A Nuance or Sophistical Statistics or Persuading with Numbers

Rarely will you see reports offering something like the Windowpane.  Instead you’ll see correlations (r), standard deviation effects (d or g), or ratios (risk, absolute, relative, hazard, odds).  Here’s a handy conversion guide again using the Cohen conventions.

The relationship between the three types of r, d or g, and ratios, is exact, meaning you can mathematically transform one into another.  Whether a report uses r or g is typically determined by the type of data and the training of the statistician.  But, realize that an r of .10 is conceptually equivalent to a d of .20 even though the d is numerically the larger value.  If you like scaring people, whenever you are sitting through a PowerPoint, ask the presentors to translate the statistics they are using into the various Effect Sizes, like d or r.  If they look at you like you are from Mars or get defensive, check you wallet.

Here’s a nice and simple formula (PDF) for translating an Odds Ratio into the d effect size.  Take the natural log (ln) of the OR then divide by 1.81.  That will create a very close approximation of a Cohen d.  What if they don’t report an Odds Ratio, but some other kind of Ratio?  If you’re a statistician trying to get published, you know what to do, but for the rest of us living in the practical world – just use the same formula.  It’s close enough for the real world.  We’re talking money, guns, and lawyers here, not NIH peer review.

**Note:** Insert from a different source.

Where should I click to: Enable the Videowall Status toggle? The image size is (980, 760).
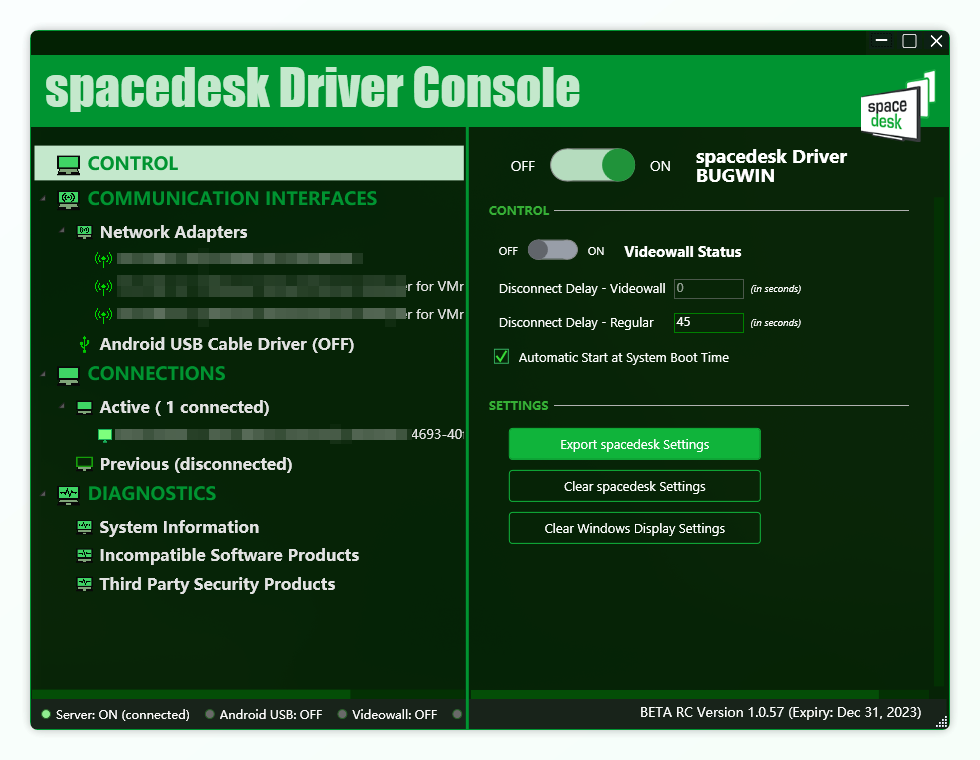coord(553,251)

I also caution you to go High WATT when reading those ratios, whether called hazard or odds or absolute or whatever Brand Name some epidemiologist is selling that day.  Ratios are extremely persuasive numbers than can be played like chords on a guitar to produce different tones for the same values. For example, a risk that is found to be “150%” greater than the control group sounds like a big deal, but it is only a Small Effect.  Just scan that range from 1.5 to 2.5 through 4.0 to get a sense of scale.  Sure, “150%” sounds big, but compared to “250%” or “400%,” not so much.  And most health and safety research published in good peer review journals finds these Small Effects, so when you see “134%” increase, there’s a natural temptation to go “Wow!” when the effect is barely detectable over random variation.  You can read more about this in a great review article here (PDF).

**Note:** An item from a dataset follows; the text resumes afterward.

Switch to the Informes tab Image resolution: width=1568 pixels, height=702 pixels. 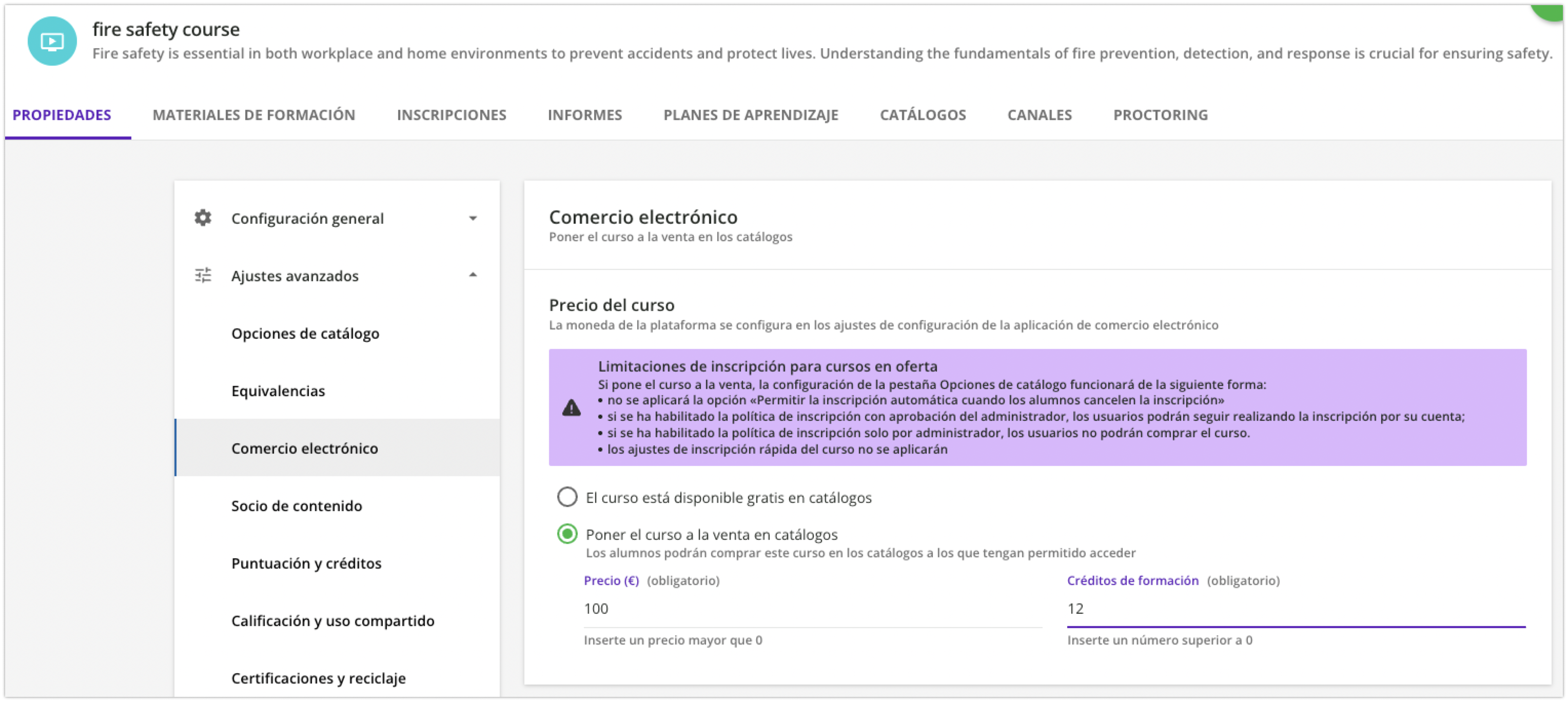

Worse still is all the “adjustment” that observational researchers will employ.  Are you looking at the analysis of the raw data or have the data been modified?  Look for covariates, transformations, and other adjustments and make sure you understand what happened.  Always seek the rawest number you can find in a report, before all the adjustments.  Change is as subtle as a hammer with a thumb – either it hits or it misses.  Nuance is groovy, but simple should always be reported.  As a Rule of Thumb (and keep hammers in mind with such a Rule), whenever a presenter will not or cannot make nuance simple, I’d caution – Caution!  A good argument should procede from simple to complex with all the steps in between made apparent.  Change is from THAT to THIS, obvious, exclusive, bordered, different.

The Cool Table guys know exactly how to play the statistical sophist with ratios and make the weaker Argument appear to be the stronger Argument.  Cassandra speaks!  You are warned!

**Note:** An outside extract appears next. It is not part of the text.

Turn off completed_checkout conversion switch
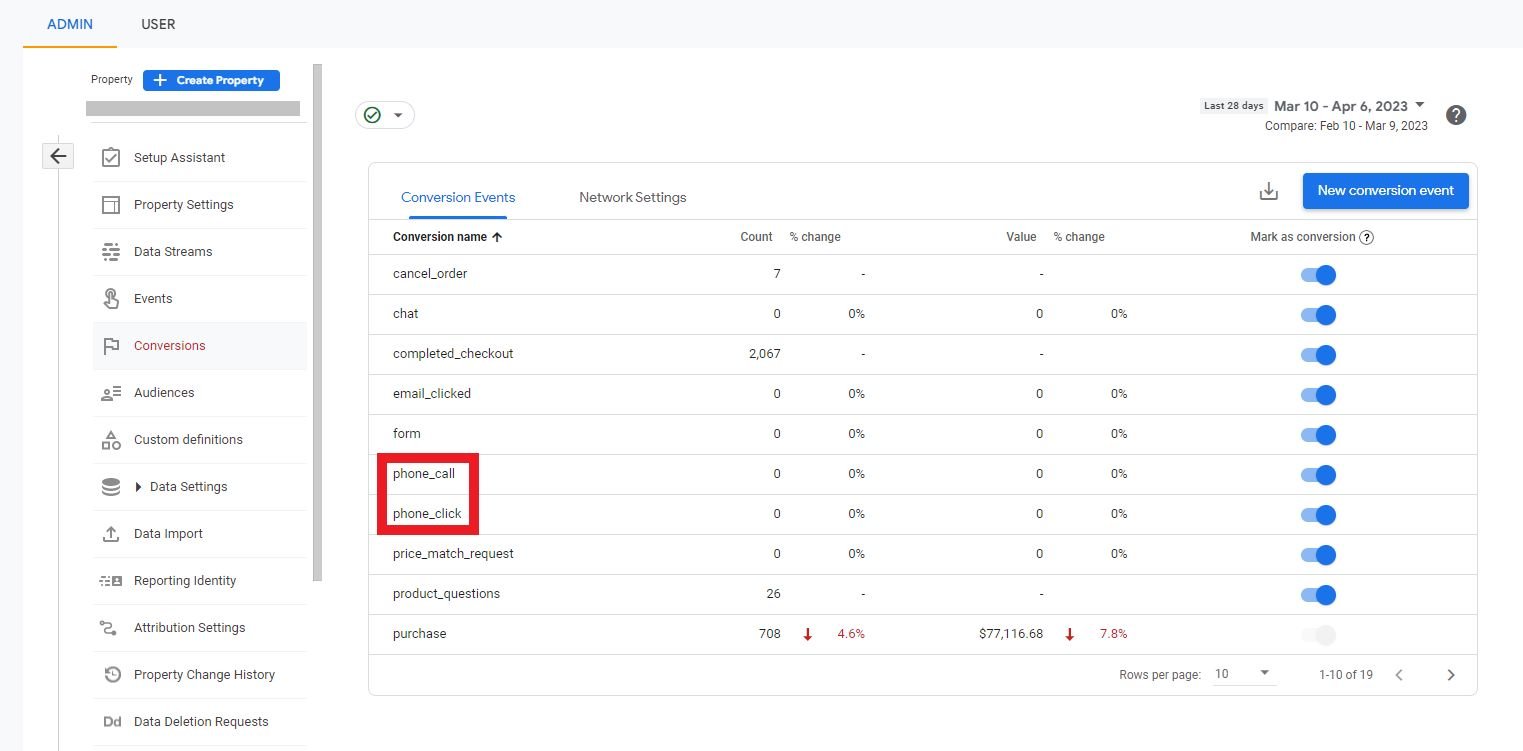1523x751 pixels. [1318, 355]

The point of this demonstration is to show that you can think with numbers in a practical and efficient way without having a statistician in the room.  Anyone can handle the windowpane approach with numbers.  Just have a clear definition of Changed? (Yes or No) and a clear definition of the Group (Treatment or Control).  Then just count and look for percentage differences.  A 10% difference is small, 30% is moderate, and 50% is large.  And, realize that while “small” may be hard to detect, it can definitely make big practical effect.

Now whether you conceptualize Effect Sizes as windowpanes or jars with marbles, you now understand what the idea, Difference, means.  You can count or see No, Small, Medium, or Large Differences and interpret those complex statistical arguments you encounter all the time.  Realize again, that this approach is not Statistics for Dummies, Idiots, or Fools, but is a standard and mathematically correct way to present quantitative information.